- **Records from a dataset**:
* * *

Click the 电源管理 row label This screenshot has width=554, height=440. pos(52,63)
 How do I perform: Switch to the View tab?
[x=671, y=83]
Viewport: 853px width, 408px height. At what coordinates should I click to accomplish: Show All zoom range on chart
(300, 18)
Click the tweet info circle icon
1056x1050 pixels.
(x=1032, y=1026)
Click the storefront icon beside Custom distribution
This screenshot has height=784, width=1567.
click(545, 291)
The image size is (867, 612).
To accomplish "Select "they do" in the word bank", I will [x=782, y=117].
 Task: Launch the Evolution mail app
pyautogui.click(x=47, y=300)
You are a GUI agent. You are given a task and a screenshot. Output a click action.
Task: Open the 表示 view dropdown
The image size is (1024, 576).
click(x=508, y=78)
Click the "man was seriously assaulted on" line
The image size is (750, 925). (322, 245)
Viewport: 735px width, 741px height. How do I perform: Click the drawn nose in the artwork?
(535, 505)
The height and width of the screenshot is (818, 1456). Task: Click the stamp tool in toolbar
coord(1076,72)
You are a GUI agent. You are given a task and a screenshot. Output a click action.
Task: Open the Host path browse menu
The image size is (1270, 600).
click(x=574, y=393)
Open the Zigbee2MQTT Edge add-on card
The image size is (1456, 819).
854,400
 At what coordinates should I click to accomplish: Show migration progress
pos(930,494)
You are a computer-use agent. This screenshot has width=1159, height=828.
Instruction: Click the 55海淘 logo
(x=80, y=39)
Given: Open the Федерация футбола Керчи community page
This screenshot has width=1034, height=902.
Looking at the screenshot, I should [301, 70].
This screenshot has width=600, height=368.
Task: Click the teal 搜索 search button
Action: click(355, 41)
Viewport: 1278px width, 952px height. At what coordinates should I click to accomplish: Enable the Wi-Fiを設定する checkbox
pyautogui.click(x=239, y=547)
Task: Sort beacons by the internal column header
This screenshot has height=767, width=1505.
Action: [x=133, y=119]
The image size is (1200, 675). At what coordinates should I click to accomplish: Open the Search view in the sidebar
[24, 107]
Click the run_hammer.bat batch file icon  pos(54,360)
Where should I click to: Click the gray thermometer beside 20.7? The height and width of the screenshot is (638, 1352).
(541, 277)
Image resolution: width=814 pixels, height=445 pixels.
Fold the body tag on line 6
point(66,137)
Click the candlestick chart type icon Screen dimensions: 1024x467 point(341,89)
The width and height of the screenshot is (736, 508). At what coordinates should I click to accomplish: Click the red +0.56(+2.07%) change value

* * *

- **Task details**:
Produce an exact copy of the entries above.

- **Response**:
Click the 电源管理 row label This screenshot has width=554, height=440. pos(52,63)
 How do I perform: Switch to the View tab?
[x=671, y=83]
Viewport: 853px width, 408px height. At what coordinates should I click to accomplish: Show All zoom range on chart
(300, 18)
Click the tweet info circle icon
1056x1050 pixels.
(x=1032, y=1026)
Click the storefront icon beside Custom distribution
This screenshot has height=784, width=1567.
click(545, 291)
The image size is (867, 612).
To accomplish "Select "they do" in the word bank", I will [x=782, y=117].
 Task: Launch the Evolution mail app
pyautogui.click(x=47, y=300)
You are a GUI agent. You are given a task and a screenshot. Output a click action.
Task: Open the 表示 view dropdown
The image size is (1024, 576).
click(x=508, y=78)
Click the "man was seriously assaulted on" line
The image size is (750, 925). (322, 245)
Viewport: 735px width, 741px height. How do I perform: Click the drawn nose in the artwork?
(535, 505)
The height and width of the screenshot is (818, 1456). Task: Click the stamp tool in toolbar
coord(1076,72)
You are a GUI agent. You are given a task and a screenshot. Output a click action.
Task: Open the Host path browse menu
The image size is (1270, 600).
click(x=574, y=393)
Open the Zigbee2MQTT Edge add-on card
The image size is (1456, 819).
854,400
 At what coordinates should I click to accomplish: Show migration progress
pos(930,494)
You are a computer-use agent. This screenshot has width=1159, height=828.
Instruction: Click the 55海淘 logo
(x=80, y=39)
Given: Open the Федерация футбола Керчи community page
This screenshot has width=1034, height=902.
Looking at the screenshot, I should [301, 70].
This screenshot has width=600, height=368.
Task: Click the teal 搜索 search button
Action: click(355, 41)
Viewport: 1278px width, 952px height. At what coordinates should I click to accomplish: Enable the Wi-Fiを設定する checkbox
pyautogui.click(x=239, y=547)
Task: Sort beacons by the internal column header
This screenshot has height=767, width=1505.
Action: [x=133, y=119]
The image size is (1200, 675). At what coordinates should I click to accomplish: Open the Search view in the sidebar
[24, 107]
Click the run_hammer.bat batch file icon  pos(54,360)
Where should I click to: Click the gray thermometer beside 20.7? The height and width of the screenshot is (638, 1352).
(541, 277)
Image resolution: width=814 pixels, height=445 pixels.
Fold the body tag on line 6
point(66,137)
Click the candlestick chart type icon Screen dimensions: 1024x467 point(341,89)
The width and height of the screenshot is (736, 508). At what coordinates should I click to accomplish: Click the red +0.56(+2.07%) change value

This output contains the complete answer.